Thursday, July 07, 2005

A New Beginning

"You can't always get what you want..
No..You can't always get what you want..

But if you try sometimes..
You might just find..

You get what you need."

-Rolling stones





I was listening to this song on the small radio I have balanced on my kitchen radiator this morning during breakfast. Somehow it calmed me and I was able to put life in the right perspective. I realize I've been going about things wrong lately and not seeing things clearly.

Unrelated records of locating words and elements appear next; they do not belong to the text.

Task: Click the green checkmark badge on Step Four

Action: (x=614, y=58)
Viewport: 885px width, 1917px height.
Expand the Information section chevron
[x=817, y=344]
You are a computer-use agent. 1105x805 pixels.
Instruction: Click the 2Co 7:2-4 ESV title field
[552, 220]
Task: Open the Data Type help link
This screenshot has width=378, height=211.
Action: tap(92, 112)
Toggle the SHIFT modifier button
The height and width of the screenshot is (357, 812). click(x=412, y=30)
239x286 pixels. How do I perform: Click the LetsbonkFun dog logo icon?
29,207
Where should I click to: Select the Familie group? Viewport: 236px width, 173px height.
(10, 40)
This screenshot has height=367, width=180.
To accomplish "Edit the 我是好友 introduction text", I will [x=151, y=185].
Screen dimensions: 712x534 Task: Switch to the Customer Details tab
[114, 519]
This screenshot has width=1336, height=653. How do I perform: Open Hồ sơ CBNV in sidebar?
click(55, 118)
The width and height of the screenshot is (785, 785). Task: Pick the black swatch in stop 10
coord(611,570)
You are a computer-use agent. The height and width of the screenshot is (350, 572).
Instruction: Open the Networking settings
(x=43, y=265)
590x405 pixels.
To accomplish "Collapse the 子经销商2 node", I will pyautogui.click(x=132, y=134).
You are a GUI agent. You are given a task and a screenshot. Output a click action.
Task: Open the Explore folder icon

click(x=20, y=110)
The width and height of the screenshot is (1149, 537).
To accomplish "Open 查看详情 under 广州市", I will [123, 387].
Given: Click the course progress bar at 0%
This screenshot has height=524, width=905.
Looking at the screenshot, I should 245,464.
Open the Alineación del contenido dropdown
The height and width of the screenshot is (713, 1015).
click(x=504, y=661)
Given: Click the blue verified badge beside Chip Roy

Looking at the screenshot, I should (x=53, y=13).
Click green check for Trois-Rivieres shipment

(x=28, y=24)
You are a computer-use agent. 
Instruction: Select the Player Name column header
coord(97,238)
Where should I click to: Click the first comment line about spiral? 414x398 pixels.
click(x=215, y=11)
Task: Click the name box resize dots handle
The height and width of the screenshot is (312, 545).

I talked to my landlord and told him I wanted to move out. He said I have to post my own classified ad for the apartment for rent. Then I have to contact him to meet the potential renters. I can move out once I have a replacement that he finds suitable. I also have to repaint certain rooms and have the carpets in the bedroom "professionally cleaned' if I want to receive my deposit back. This is a pain.

This morning, I woke up in the afternoon because I had to work double shifts in the bar. I didn't return until 4 A.M., and still couldn't fall asleep.

I have to admit that I searched for Michael in the crowds of customers while I was working last night, but he was nowhere in sight.

It's really time for me to let go.

I started putting a few things in boxes, sorting through some of the things I don't need to use.

So this is it. It's official, I'm getting married. I'm moving in with Luke. My entire life is going to change, it's time to start accepting it. Luke is coming by before I leave for work again tonight. We're going to catch a movie and he wants to talk about some other things.

A part of me still feels fear and wants to pull the brakes on all of this. But I'm in too deep and everyone has assured me that it's natural to have cold feet before making a lifetime commitment. It was dissolve, our love will grow and I'll be happy.

Maybe I should start sending out for some local college brochures.. I should enroll in some classes. I want to study dramatic arts..but my mother is against that. She says it's not "practical"

For a long time I was stubborn and said I'd rather not go to school at all then give up my dream.

But my dream is over.

I woke up.

I don't care what I study anymore, I just need a college education and I need my mother's financial help to make it possible.. I can't work as a bartender for the rest of my life.